**About this exercise**
Your answer should consist of the lines in the data below that contain "computer".

+++

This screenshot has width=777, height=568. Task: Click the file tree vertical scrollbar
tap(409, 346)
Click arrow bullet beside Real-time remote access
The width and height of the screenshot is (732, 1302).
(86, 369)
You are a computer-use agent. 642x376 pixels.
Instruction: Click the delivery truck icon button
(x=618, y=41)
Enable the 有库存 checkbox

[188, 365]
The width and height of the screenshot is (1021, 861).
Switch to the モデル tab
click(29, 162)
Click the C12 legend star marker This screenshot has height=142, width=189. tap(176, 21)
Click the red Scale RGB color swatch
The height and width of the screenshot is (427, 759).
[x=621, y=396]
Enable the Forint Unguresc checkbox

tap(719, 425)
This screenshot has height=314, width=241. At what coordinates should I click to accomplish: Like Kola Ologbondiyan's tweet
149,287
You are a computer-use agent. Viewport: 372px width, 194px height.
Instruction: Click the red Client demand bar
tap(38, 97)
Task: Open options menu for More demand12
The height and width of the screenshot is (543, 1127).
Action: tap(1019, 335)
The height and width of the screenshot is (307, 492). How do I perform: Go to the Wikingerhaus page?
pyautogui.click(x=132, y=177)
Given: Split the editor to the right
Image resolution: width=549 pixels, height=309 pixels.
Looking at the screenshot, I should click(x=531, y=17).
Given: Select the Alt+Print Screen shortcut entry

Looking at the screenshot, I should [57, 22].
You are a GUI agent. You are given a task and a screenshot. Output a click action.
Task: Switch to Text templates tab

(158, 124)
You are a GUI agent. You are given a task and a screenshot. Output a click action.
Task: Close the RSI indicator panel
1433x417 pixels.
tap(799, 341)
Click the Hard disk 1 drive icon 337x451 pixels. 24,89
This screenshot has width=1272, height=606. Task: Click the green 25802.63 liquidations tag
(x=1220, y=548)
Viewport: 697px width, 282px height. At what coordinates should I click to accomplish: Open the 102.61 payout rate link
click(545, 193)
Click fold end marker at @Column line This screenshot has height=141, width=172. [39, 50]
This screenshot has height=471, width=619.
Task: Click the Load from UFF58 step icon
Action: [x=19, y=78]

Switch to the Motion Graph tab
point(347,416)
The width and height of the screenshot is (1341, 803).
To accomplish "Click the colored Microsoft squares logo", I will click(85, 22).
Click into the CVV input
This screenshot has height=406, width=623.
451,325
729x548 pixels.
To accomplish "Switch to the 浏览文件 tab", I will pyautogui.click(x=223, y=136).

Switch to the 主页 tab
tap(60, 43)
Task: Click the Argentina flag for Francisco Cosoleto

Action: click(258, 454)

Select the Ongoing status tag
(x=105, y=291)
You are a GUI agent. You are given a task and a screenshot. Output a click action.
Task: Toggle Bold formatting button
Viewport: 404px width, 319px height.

+++

**Output for this task**
You are a computer-use agent. 642x376 pixels.
You are a computer-use agent. Viewport: 372px width, 194px height.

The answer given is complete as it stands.